Westpac will become just the second New Zealand or Australian bank to issue covered bonds after BNZ launched a NZ$3 billion programme in June, which it is now considering more than doubling.
Covered bonds are senior debt instruments backed by a dedicated group of home loans known as a “cover pool.” So if the issuing bank defaults, the assets in the cover pool are carved off from the issuer’s other assets solely for the benefit of the covered bondholders. The Reserve Bank says it’s comfortable with banks issuing covered bonds worth up to 10% of their total assets, based on the value of assets securitised.
Westpac's total assets stood at NZ$55.2 billion at September 30, meaning currently it could issue covered bonds worth up to NZ$5.52 billion. The bank says it has no plans to go beyond the Reserve Bank's 10% threshold, with the covered bonds programme taking place over several years during which it hopes to grow its total assets.
The Reserve Bank also says it wants a law passed to enable banks to issue bonds backed by legislation to help attract overseas investors. The central bank says covered bonds will lengthen the term structures of banks’ funding given they’re normally issued for between five and 10 years, diversify funding and provide access to relatively cheap long-term money.

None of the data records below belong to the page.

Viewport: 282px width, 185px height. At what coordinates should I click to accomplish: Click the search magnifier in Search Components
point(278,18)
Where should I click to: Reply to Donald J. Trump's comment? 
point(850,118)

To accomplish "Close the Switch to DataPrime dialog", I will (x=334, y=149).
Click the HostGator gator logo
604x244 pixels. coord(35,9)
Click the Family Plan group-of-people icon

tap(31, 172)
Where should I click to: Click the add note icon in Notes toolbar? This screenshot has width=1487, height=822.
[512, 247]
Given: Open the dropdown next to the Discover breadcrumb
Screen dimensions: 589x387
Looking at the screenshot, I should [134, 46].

However the Australian Prudential Regulation Authority, which supervises the Australian parents of New Zealand’s big four banks – ANZ, ASB, BNZ and Westpac, doesn’t allow covered bonds because in the event of a default by the bank issuer, depositors’ claims are diluted.
Jamieson said Westpac was targeting its first issue in the covered bond programme, which is likely to seek about 1 billion euros, for the first quarter of 2011. Bank staff would undertake a roadshow meeting potential European investors in January.

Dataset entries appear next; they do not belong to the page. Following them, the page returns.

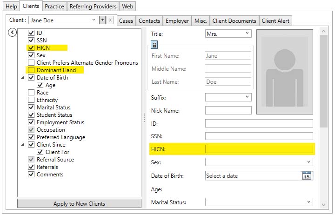The width and height of the screenshot is (335, 215).
Task: Click into the HICN text field
Action: click(259, 149)
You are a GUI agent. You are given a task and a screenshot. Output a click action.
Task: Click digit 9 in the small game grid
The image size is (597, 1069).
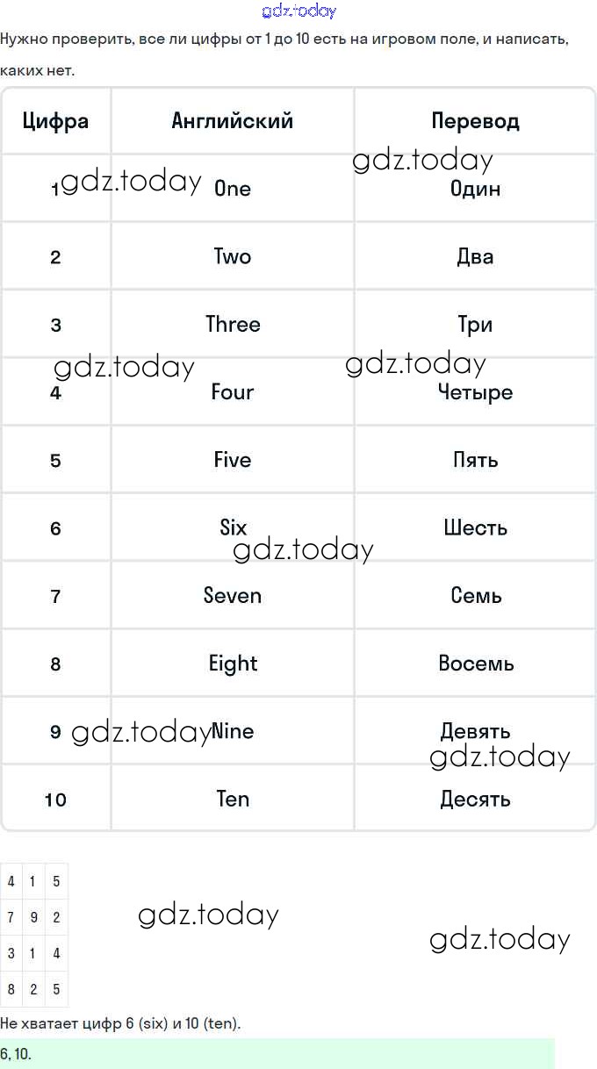(x=33, y=917)

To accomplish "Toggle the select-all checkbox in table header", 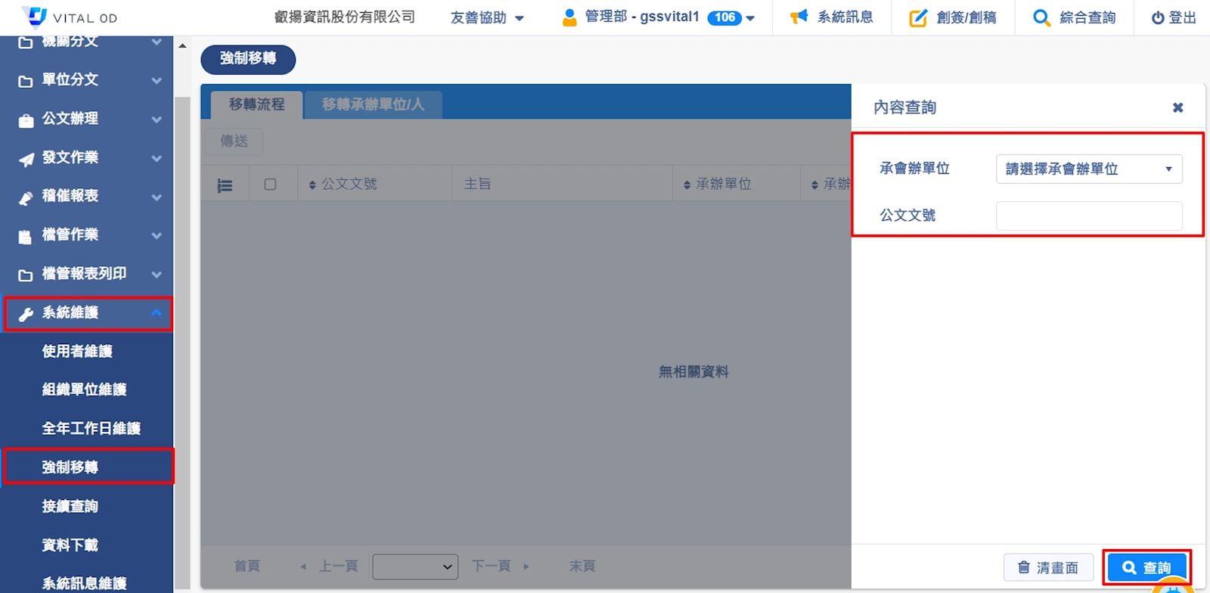I will pos(270,185).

There could be domestic issues down the line but the initial target for Westpac was the European market, the world’s biggest and most developed covered bonds market. Jamieson said Westpac was looking at covered bonds as a relatively cheap form of funding to help diversify its funding base in a market (the covered bond market) that had “proven itself through the Global Financial Crisis.”
The term of the initial offer was yet to be determined.
“BNZ’s deal was seven years, it priced reasonably well (at a spread of 62 basis points per annum over the Euro mid swap rate). It depends on the market whether three, five or seven’s more appropriate. We’ll judge it on the way the market is in January and February," said Jamieson.
Separately, he said the bank’s board had also approved the lifting of its minimum Tier One Capital ratio buffer from 6.75% to 8.5% ahead of the introduction over the next few years of the so-called Basel III global banking regulatory reforms. As of September 30 Westpac’s ratio was sitting at 9.9%, well above the Reserve Bank’s 6% minimum.
Meanwhile, the bank’s September quarter General Disclosure Statement shows Westpac grew term housing loans by NZ$268 million to NZ$34.24 billion in the quarter. Jamieson said Westpac had recorded “quite pleasing” growth in housing, lifting its marketshare to 20.2% from 19.6% in the year to September 30.
The bank increased non-housing term loans by NZ$66 million to NZ$13.38 billion in the quarter, and total gross loans by NZ$378 million to NZ$50.76 billion.
Westpac’s term deposits rose NZ$308 million to NZ$17.77 billion. Jamieson said the bank grew its share of the overall deposits market to 19.6% from 19.2% over the year.